On the MATERIALS page, I already mentioned that when fresh, new wood is used for the neck, it's better to build it from several smaller pieces rather than one piece. Let me explain this, it can save you a lot of money and still make a good bass or guitar.
Let say you go to the local do-it-yourself shop and pick a 2,5m long piece of meranti. It's dimensions are 12 x 25mm (0,5 x 1 inch). Pieces like that are mostly used for skirting boards. When you look along the wood, you see that it is bent a little. In fact, you won't find a piece that is a 100% straight. Now look at the wood, and see wich way it is bent. It probably wants to bend some more that way. You can make use of that by "bookmatching" the wood (see the picture left). Saw the piece in half and glue the halfs together, like in the picture, so that the bending forces rule eachother out.
Build the neck from several bookmatched pieces, the result is a straight neck (see picture right). I have build several basses using this principle, with good results. The finest example is the ML1H (see INTRO page). The neck is made from 6 pieces of limbawood (from the local DIY shop), and still 100% straight since 1985!
Note that the pictures are exaggerated, if your wood is THAT crooked, don't use it.
The cross-section of a neck, build from several bookmatched pieces of wood, could look like this. There are no fixed rules for this, but keep in mind that you need an even number of pieces to keep bending forces in balance.
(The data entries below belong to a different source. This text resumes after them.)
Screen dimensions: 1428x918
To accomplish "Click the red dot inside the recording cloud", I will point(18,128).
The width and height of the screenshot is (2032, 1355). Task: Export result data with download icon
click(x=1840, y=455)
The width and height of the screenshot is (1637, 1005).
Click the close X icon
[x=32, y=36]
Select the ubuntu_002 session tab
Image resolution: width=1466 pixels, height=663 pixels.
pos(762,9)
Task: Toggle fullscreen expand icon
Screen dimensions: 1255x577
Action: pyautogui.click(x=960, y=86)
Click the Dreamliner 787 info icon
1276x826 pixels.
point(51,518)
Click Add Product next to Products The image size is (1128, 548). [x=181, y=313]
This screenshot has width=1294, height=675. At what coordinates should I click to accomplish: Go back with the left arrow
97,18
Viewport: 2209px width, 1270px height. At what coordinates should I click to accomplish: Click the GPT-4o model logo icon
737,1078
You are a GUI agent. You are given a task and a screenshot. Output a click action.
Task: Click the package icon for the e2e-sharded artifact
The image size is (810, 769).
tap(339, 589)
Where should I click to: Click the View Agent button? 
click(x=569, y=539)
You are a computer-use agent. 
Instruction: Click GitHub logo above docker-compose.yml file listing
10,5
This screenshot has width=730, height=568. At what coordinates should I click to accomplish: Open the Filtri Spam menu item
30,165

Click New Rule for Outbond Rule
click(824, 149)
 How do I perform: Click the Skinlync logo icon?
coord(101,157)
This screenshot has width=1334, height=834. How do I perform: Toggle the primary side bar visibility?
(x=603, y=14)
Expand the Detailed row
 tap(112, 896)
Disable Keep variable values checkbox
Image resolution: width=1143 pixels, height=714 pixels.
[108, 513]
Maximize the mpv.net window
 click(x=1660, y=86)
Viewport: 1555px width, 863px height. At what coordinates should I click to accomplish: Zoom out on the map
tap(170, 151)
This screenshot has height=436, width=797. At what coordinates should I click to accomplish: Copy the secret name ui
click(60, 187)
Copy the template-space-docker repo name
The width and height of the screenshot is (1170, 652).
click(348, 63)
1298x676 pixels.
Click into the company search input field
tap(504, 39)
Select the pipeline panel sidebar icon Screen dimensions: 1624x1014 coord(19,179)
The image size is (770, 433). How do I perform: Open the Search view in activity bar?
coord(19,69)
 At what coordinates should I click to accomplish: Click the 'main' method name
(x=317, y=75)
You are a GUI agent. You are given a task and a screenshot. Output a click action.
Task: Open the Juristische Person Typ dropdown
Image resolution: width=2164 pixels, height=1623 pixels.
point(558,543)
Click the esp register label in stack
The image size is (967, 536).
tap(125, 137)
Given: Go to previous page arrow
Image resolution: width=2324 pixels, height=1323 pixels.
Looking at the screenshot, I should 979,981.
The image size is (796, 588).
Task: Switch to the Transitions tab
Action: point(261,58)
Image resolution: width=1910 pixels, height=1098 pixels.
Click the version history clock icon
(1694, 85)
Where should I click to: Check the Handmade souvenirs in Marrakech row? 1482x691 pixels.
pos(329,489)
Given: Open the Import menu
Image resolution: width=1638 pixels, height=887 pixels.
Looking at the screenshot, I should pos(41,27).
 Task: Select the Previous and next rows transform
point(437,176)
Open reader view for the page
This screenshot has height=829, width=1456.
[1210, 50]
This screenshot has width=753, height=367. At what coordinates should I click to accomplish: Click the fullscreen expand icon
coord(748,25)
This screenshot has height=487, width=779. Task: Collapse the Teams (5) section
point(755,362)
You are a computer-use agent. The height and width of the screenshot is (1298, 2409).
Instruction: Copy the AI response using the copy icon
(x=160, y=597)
Before you start building, you need to know what kind of bridge, tuners, tailpiece and pickups you are going to use. You probably have determined this already in the design-fase. Unless you exactly know the measurements of your hardware, you better buy them first. That is safer anyway, just imagine you planned to use some kind of bridge, and turnes out to be no longer available. O-oh.
The trussrod is there for compensating the pulling force of the strings, if you switch from a thinner to a thicker string set, you can adjust the trussrod. It isn't intended for correcting a bent neck, usually it doesn't work anyway. You can choose between an adjustable or non-adjustable rod. I have only 1 bass with an adjustable trussrod (my oldest), and i've noticed that when the construction is right, a non-adjustable rod will do nicely. For a guitar, the difference between a 008 and a 011 string set is relatlively a lot, an adjustable rod is sooner an option then for a bass with always the same kind of strings. I prefer a heavy construction, a thicker then normal neck and a solid steel square or U-shaped profile. That way the neck will not bend at all when tensioning the strings. A round trussrod will not help prefenting torque (the corkscrew effect), but a square or U-shaped rod will do better. A set of 2 trussrods are sometimes used for very wide necks, like on 6-string basses. If you prefer a light, thin neck, or use a softer kind of wood, i recommend an adjustable trussrod, because it's not to say how much the neck will bend when tensioning the strings.
Make sure you have little pieces of plywood or furwood at hand, when clamping your guitar after glueing. Never put the clamp directly on the wood, it's going to leave traces. You also need some pieces for support when the guitar is clamped to the workbench for some reason (sawing the grooves for the frets, among other things).
prepare your working space. Tools sharp, everything at hand (see TOOLS page)? Most important is safety. Make sure that the room is properly ventilated, use protection against noise, dust and flying woodsplinters. I won't get into that again any further, see the TOOLS page. Just be careful.